= EXTRACT PROVIDED =
=======

Iceman
Iceman describes a modulation from Christian Nyby’s The
Thing, which had just been remade by John Carpenter, toward Ken Russell’s Altered
States.
A Stone Age man
is defrosted from the snows and housed in an artificial environment there in the
Arctic, rather like a zoo exhibit. He escapes into the lab, mucks about and
emerges into frozen daylight. He takes a helicopter for a divinity (Through
a Glass Darkly, or a much earlier Hollywood film), clings to one of its
skids, and falls happily from a great height in ecstatic space as lab men watch
below.
His exit from the
sealed cage of rocks and plants and skylight leads to the startling discovery,
startlingly filmed, of the modern world. He reaches out to touch a stoppered
glass bottle, it falls and breaks, a noxious acid. He sees zoological
specimens, including a bear, kept in plain cages. He carries a sharp stick and
impales a lab man with it out of panic.

=======

= ENTRIES PROVIDED =
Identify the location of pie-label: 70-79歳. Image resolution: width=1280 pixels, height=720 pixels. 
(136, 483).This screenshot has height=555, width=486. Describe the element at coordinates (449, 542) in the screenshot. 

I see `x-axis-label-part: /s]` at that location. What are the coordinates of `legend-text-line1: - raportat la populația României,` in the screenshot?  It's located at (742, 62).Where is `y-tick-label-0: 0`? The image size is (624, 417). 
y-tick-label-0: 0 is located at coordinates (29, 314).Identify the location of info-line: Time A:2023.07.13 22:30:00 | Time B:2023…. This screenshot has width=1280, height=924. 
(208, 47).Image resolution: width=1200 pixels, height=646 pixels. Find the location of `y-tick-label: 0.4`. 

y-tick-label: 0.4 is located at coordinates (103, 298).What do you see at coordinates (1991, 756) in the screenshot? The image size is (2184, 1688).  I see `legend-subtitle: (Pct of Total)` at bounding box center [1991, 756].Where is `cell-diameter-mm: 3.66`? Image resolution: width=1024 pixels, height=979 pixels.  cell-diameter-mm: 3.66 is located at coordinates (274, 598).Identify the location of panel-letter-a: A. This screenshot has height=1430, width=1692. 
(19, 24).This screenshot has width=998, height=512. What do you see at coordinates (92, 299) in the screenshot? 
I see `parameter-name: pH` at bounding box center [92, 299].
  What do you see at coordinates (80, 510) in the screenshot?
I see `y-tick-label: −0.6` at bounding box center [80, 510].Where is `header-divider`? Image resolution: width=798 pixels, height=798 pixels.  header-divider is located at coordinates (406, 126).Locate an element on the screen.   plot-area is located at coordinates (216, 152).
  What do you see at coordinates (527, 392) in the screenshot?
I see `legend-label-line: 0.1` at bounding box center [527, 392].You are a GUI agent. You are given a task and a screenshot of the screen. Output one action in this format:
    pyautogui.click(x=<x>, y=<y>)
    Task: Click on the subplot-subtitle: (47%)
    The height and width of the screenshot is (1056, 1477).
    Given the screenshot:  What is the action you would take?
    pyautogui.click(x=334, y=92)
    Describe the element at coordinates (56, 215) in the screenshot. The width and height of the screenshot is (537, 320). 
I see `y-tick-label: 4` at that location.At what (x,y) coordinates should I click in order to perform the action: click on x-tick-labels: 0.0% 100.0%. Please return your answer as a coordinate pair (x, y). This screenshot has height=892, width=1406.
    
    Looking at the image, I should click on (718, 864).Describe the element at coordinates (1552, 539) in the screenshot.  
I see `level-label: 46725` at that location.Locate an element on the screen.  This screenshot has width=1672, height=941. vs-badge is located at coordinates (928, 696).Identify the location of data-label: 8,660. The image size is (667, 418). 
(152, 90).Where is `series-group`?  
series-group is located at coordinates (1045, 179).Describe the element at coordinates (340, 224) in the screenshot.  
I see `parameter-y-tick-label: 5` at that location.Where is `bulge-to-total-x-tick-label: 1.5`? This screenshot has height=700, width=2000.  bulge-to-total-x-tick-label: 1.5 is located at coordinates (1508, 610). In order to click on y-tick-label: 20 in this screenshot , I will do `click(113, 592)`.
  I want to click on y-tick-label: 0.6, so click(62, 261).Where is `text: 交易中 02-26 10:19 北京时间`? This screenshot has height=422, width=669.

=======

= INSTRUCTIONS TO FOLLOW =
In the Iceman passage above, what does the Stone Age man take the helicopter for?

= RESULT FOR THIS EXERCISE =
A divinity.